ABBYY advocates purpose-built document AI and smaller models trained for defined tasks rather than generic technology applied broadly. The business purpose and intended output should shape the model selected for a deployment, making results easier to check against source material.

A model can produce a definitive-sounding answer without establishing that it is correct. Murphy contrasted that behaviour with small language models or AI retrained for a specific purpose, where outputs are narrower and can be tested against a defined process.

Michael Lazzari, Director of APAC Sales at ABBYY, said organisations were moving from generic AI initiatives towards purpose-built document AI. The Singapore programme divided the topic into business and technical tracks, covering use-case selection, integration and preparation for enterprise deployment.

Governance burden

"Governance is probably the most time-consuming part of any of our engagements. Anything that we've created is properly governed. We can say how it is trained. We can show how it meets infrastructure approval in the enterprises that we work with, and it's probably the most important area of all of our developments today. Data governance and being able to show that you've anonymised data is becoming one of the most important aspects of what we deal with," said Murphy.

The requirements include documenting how a system was trained, meeting internal approval processes and showing that sensitive information has been anonymised. These controls shape the work before deployment and the evidence an organisation must retain once a system is in use.

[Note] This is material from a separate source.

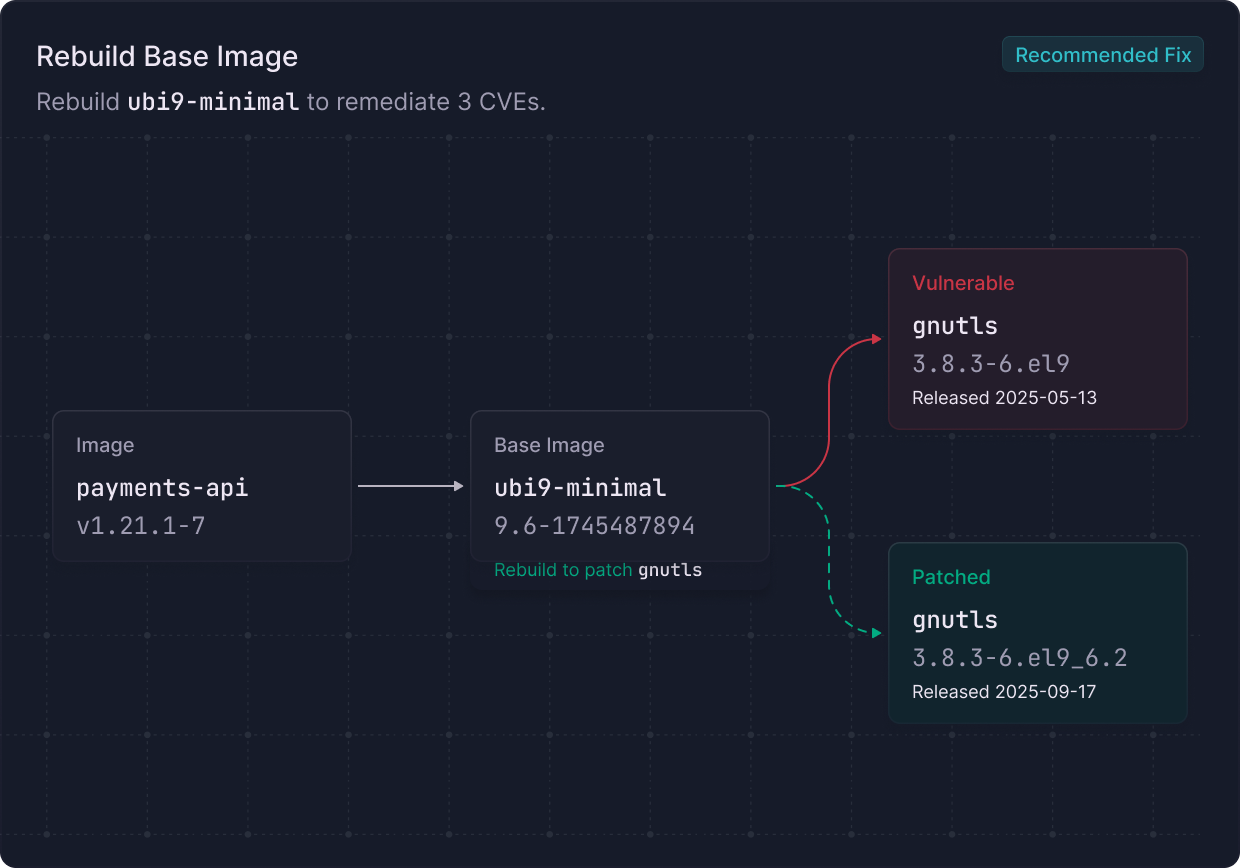Click the Base Image node label
The image size is (1240, 868).
pos(549,446)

Auditability is closely tied to data readiness. If a system cannot identify the material behind an answer, an enterprise may struggle to review it or demonstrate how the model behaved. This is particularly relevant to documents containing paragraphs, tables, fields and page-level relationships rather than a single stream of clean text.

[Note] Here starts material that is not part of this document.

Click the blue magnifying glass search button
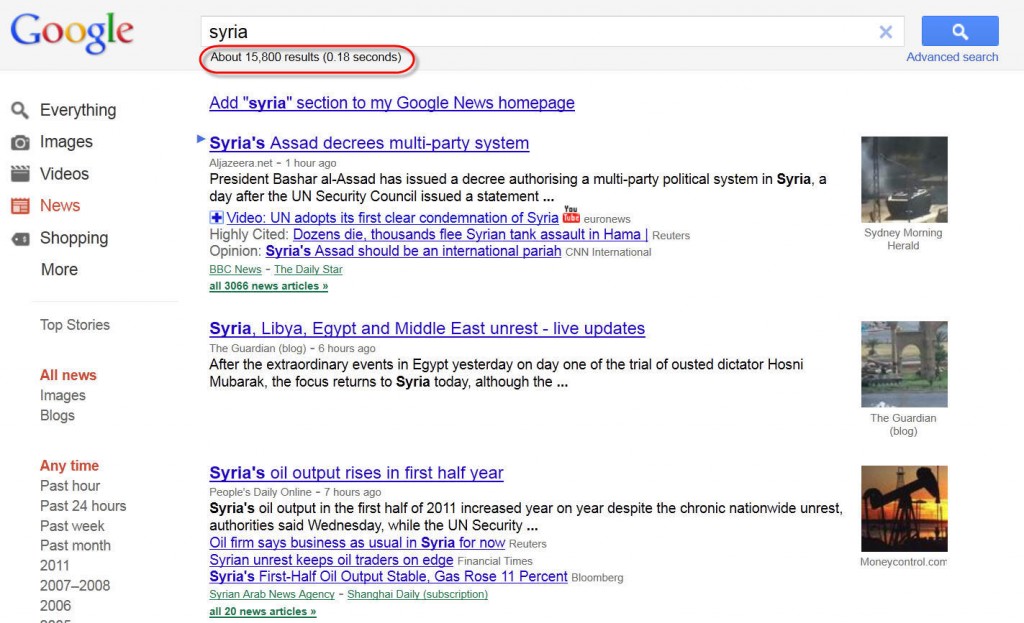Image resolution: width=1024 pixels, height=623 pixels. click(x=958, y=31)
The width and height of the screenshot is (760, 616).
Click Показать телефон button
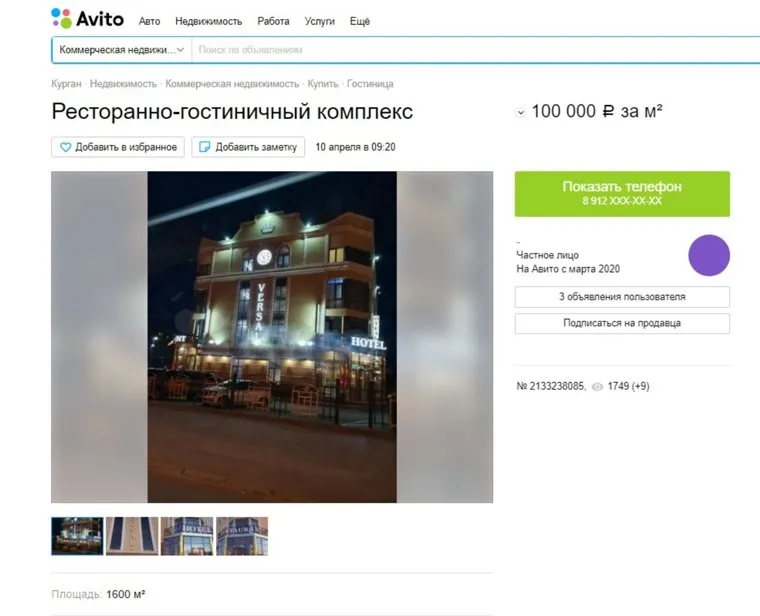[622, 193]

Murphy presented governance as part of product development and customer engagement, not a final check. He said organisations should assess whether potential suppliers understand data preparation, model choice and governance together.

Product paths

"You have developers and builders trying to develop their own capabilities, maybe in your centre of excellence. They need to be enabled by our technology and others to integrate and build something together. But there are other parts of your business that need something that is already out of the box or built for a very particular solution. Our strategy is to allow you to develop, build and grow through the life cycle, whether you're trying to develop a solution for a particular purpose, just for OCR, trying to build a much bigger solution, or need something that's much more enterprise-ready that you can start with immediately. We try to position ourselves as a vendor and as a partner to help navigate that journey," said Murphy.

ABBYY positions its partner network as part of this delivery model. It held a partner day before the Singapore event. Murphy said solution providers combine ABBYY technology with their own products for specific use cases.

Its strategy covers several adoption routes. Development teams and centres of excellence may want components they can integrate into their own applications, including optical character recognition for a defined task. Other business units may prefer an out-of-the-box product or an enterprise-ready system that requires less internal development.

The range extends ABBYY's role beyond a single document-processing product while retaining its focus on business-document data. ABBYY aims to support customers moving from a narrow development requirement to a larger solution, with partners supplying additional technology where needed. Murphy did not identify individual partners or disclose new customer contracts.